Mataram (ANTARA) - Penyidik Pidana Khusus Kejaksaan Tinggi Nusa Tenggara Barat (NTB) memeriksa mantan Direktur Utama PT Patut Patuh Patju (BUMD Lombok Barat) Lalu Azril Sopandi terkait kasus korupsi pengelolaan pusat perbelanjaan Lombok City Center (LCC).

Kasi Penkum dan Humas Kejati NTB Dedi Irawan, di Mataram, Kamis, mengatakan Lalu Azril diperiksa sebagai saksi untuk Manajer Keuangan PT Patut Patuh Patju (Tripat) Abdurrazak yang ditetapkan sebagai tersangka tambahan.

"Lalu Azril diperiksa sebagai saksi untuk Razak," kata Dedi.

Dia menjelaskan bahwa pemeriksaannya dilaksanakan dalam dua hari berturut-turut terhitung sejak Senin (17/2) lalu. Untuk pemeriksaan Selasa (18/2), Lalu Azril memberikan keterangan lanjutan ke hadapan penyidik jaksa.

Perihal materi pemeriksaannya, Dedi enggan menjelaskan karena hal tersebut masuk dalam materi penyidikan. Namun dia memastikan, pemeriksaan Lalu Azril ini merupakan bagian dari tahap penyidikan tersangka tambahan, Abdurrazak.

Lalu Azril merupakan tersangka pertama dalam kasus ini yang berkas perkaranya telah dinyatakan lengkap dan dilimpahkan ke jaksa penuntut umum.

Namun, berkas perkaranya belum dilimpahkan ke pengadilan. Rencananya, berkas perkara Lalu Azril akan dilimpahkan bersama dengan milik tersangka tambahan.
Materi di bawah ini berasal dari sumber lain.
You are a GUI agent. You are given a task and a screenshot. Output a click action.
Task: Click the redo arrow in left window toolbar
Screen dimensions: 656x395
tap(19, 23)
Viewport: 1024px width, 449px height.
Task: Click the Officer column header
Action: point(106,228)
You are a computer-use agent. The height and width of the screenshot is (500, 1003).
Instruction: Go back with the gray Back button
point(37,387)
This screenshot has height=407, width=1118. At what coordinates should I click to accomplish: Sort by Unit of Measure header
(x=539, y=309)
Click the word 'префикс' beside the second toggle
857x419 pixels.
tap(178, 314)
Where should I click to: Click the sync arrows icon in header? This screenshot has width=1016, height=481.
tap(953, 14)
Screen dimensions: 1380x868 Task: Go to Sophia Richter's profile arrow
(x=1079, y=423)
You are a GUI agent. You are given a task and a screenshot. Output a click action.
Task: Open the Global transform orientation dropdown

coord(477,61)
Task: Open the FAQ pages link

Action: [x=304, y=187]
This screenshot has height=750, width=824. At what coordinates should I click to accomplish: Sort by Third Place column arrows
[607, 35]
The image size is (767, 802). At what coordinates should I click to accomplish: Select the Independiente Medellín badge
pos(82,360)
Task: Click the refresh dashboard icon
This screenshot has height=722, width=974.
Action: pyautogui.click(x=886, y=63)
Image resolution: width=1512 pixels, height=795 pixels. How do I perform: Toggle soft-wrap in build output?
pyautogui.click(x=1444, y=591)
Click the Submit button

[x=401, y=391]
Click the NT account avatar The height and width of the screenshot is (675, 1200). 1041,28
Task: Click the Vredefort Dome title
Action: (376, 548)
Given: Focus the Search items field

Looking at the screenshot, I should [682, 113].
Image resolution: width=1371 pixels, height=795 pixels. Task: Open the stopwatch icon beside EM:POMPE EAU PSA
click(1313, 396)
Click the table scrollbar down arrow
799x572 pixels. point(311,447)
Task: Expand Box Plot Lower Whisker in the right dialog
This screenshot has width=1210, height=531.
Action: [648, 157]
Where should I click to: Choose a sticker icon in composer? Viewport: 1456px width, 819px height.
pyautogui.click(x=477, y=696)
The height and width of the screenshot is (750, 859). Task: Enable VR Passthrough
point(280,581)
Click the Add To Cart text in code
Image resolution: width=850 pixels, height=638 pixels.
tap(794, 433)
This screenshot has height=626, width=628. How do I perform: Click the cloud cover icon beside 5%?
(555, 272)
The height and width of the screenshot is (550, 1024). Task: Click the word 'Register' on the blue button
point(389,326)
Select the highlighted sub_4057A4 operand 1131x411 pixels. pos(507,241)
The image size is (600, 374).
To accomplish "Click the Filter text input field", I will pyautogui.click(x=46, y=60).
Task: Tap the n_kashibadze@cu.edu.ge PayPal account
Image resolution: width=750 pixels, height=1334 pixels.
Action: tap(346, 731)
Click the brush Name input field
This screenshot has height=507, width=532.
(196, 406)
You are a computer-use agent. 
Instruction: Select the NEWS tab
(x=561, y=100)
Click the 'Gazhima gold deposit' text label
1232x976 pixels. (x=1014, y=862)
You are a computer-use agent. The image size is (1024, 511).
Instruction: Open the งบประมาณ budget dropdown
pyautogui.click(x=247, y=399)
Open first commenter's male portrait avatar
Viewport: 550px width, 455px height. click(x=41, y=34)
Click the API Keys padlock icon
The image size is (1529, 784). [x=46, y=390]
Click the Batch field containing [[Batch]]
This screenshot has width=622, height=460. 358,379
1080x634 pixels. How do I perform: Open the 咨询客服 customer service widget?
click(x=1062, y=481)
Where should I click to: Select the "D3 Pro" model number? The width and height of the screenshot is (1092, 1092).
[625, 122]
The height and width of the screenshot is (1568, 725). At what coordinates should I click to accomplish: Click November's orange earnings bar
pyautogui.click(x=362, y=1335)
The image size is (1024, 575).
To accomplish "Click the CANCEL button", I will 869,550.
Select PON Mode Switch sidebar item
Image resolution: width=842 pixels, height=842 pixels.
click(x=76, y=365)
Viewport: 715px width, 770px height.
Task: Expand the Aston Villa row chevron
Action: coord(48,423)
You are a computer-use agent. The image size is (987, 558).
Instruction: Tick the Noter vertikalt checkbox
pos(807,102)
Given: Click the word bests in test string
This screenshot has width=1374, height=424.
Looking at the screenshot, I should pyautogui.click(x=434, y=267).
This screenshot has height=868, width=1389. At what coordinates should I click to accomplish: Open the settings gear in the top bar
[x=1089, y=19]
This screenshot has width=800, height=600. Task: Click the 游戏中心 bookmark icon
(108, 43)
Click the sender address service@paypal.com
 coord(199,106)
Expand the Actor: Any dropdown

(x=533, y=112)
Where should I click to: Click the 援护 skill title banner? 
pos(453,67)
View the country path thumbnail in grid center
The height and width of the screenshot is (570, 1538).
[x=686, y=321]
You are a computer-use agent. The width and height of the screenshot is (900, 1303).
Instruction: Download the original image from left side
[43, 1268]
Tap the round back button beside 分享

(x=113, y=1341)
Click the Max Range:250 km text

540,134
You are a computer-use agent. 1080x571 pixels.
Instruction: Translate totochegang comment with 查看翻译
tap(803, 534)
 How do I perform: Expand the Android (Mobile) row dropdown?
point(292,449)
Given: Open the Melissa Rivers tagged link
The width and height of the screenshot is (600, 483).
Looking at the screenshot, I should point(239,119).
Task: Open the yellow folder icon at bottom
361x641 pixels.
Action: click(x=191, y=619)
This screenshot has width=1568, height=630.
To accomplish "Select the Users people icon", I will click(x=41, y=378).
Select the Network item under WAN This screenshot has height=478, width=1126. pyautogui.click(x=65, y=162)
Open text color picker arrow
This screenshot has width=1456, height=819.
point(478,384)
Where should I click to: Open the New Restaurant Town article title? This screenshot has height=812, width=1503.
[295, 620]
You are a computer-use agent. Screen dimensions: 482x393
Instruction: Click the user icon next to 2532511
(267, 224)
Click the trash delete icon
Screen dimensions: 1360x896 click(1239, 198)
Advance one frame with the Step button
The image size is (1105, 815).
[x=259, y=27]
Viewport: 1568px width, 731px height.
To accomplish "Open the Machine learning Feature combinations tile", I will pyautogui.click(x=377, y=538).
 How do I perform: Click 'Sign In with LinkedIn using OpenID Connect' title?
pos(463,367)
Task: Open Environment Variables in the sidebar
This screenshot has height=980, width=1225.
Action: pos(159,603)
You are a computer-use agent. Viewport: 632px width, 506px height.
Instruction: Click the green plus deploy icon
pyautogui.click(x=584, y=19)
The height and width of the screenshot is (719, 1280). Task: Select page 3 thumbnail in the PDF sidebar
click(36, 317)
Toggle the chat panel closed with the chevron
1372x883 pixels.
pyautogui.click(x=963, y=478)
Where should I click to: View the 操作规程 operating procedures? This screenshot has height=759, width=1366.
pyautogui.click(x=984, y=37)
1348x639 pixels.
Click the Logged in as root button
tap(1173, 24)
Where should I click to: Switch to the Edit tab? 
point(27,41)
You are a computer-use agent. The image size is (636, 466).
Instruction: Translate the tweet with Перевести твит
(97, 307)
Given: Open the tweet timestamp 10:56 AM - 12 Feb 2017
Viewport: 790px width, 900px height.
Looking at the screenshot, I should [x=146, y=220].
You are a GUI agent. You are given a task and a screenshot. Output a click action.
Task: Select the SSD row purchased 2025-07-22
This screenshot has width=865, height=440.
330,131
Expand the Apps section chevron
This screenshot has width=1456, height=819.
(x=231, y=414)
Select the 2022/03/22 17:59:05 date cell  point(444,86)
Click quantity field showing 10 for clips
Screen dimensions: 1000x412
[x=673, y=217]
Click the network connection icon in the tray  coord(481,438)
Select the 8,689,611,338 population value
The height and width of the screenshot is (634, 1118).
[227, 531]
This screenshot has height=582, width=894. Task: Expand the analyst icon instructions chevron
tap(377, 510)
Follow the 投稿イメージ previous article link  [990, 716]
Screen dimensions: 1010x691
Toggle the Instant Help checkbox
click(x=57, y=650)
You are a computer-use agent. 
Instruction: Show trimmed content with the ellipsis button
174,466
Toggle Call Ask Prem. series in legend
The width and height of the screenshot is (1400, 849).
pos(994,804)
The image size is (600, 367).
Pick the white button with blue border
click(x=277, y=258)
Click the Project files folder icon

"Jadi berkasnya ini displit, biar nanti pas persidangan, sama-sama diperiksa sebagai saksi. Lalu Azril sebagai saksi Razak, begitu juga sebaliknya," ujar Dedi.
Baca juga: Kejati NTB tahan tersangka baru kasus pengelolaan LCC

PT Tripat sebagai BUMD Lombok Barat mengeluarkan anggaran penyertaan modal pengelolaan LCC senilai Rp1,7 miliar. Dari penyertaan itu, sebanyak Rp400 juta diduga tidak dapat dipertanggungjawabkan.

Namun perihal persoalan ruislag Gedung Dinas Pertanian Lombok Barat belum terungkap dan masih mengendap di penyidikan jaksa.

Dalam hal ini, PT Bliss yang menjadi pihak ketiga memberikan uang Rp2,7 miliar ke PT Tripat untuk pembangunan Gedung Dinas Pertanian Lombok Barat yang berdiri di atas lahan LCC.

Dari hasil audit Badan Pemeriksa Keuangan dan Pembangunan (BPKP), muncul kerugian negara Rp600 juta. Jumlah kerugian negara itu dihitung dari item pembangunannya.